Sunday, July 12, 2015

Licking it into Shape

A mother bear licks her cubs into shape



Today I revised a paragraph, over and over again. It became two. It became five. It melted back down to one. And now I think I’ve finally got it right. But perhaps tomorrow I’ll look at it, be horrified, and start all over again.

This only took me five hours or so.

Nevertheless, I’m fairly sure I’m on the right track. One of the right tracks. There are many.

Yesterday I tried a different path. I sat down and wrote 1500 words on a new project. The story moved forward. A character came into focus, one I’ve always wanted to meet. And vivid images: a garden with walls so high they shut out the sun, girls playing with a shuttlecock. A knight dropping out of the sky.

Yesterday was better than today, but today was, I think, more necessary.

Momma bear and cub, medieval version

For me, composition feels (almost) easy. Writer’s block? On the contrary, I spew words. Then I look back and discover those words are terrible. The remaining 99% of my time is spent revising.

The problem isn’t that I’m deaf to the cadence of sentences, or that I fail to find the precise detail that brings an image to life, though these things are hard, too. It’s that stories have shape. While I’m entranced with the girls and their shuttlecock, wondering who weaves the coarse linen fabric of their dresses and what they will have for dinner that night, the story is running on without me in another direction. I’ve written a page that’s part of something else. Or, very likely, part of nothing at all.

At which point, it’s time to throw (almost) everything away.


Looks more like she's eating it. But then, I do sometimes have to eat my words.
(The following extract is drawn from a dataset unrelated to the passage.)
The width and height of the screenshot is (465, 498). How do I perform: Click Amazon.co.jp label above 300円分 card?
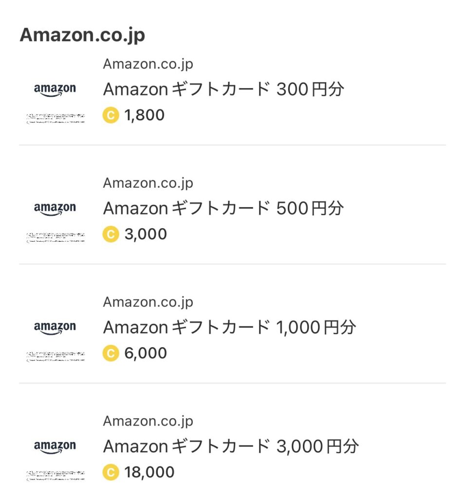click(x=148, y=64)
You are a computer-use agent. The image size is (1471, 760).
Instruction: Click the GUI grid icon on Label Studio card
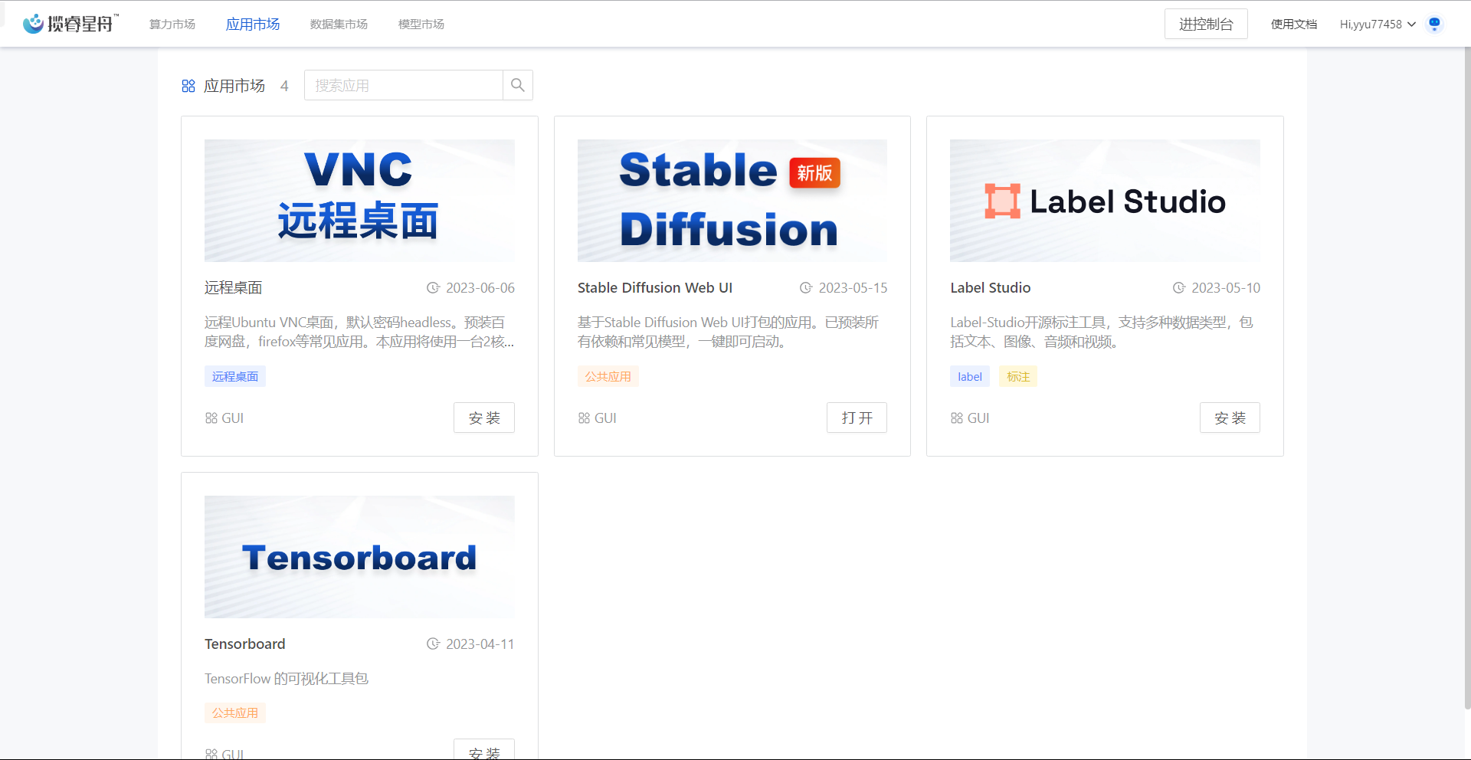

My favorite description of the revision process comes from Suetonius’ Life of Virgil. It explains how Virgil wrote the Georgics by composing many verses every morning, then throwing away all but a few of them in the afternoon. In this way, “he fashioned his poem after the manner of a she-bear, and gradually licked it into shape.” (See here for an English translation of Suetonius' Life of Virgil, and here for a blog post about this lovely passage.)
  
The image is based on the ancient and medieval belief that bear cubs are born as shapeless blobs of flesh. It's up to their mothers to give them form, which they do by licking them. (For the medieval bestiary tradition, see here.)

This makes wonderful sense to me, but that doesn’t mean I know how to do it. What to keep and what to throw away? Will the book I'm shaping turn out to be a bear or a monster?


For now, the plan is just to keep on licking.

"De urso" ("About the bear")


4 comments:

  1. But who is to define the shape of a story? Aristotle kept it very simple, a beginning, a middle, and an end. And what could be simpler than a structure that follows a character through his day? But oh how complicated "Ulysses" is. Young children can do what Aristotle required. We older folks want to weave a more complex pattern, add more heft. And what we are going to have for dinner is always important.

    ReplyDelete
    Replies
    1. You're quite right! Different stories and different books demand different shapes. There is no one right way to do it. Which makes it all the more complicated when you're a new writer, and still trying to decide...

      Delete
  2. Yes, different stories take on different shapes. But, cynically, I wonder if people who churn out a new book a year don' have some template that they use to create a "new" story.

    And then we are faced with the reception of Harper Collins "new" but old book, "Set a Watchman." A story of revision, drastic revision, providing us with one of the heroes of our age, who to begin with seems to have been a man with little to commend him to us. I would like to know more about that process!

    ReplyDelete
    Replies
    1. Yes, I saw that about Atticus on the front page of the Sunday Times, and I did think about the revision process she must have gone through. I believe she said something to the effect of, "I was a first-time author, so I did as I was told." I'll have to read the book, I suppose.
      Trying to "do as I'm told" today, but it feels like slicing off my arm with a butter knife. Time to quit for now, maybe.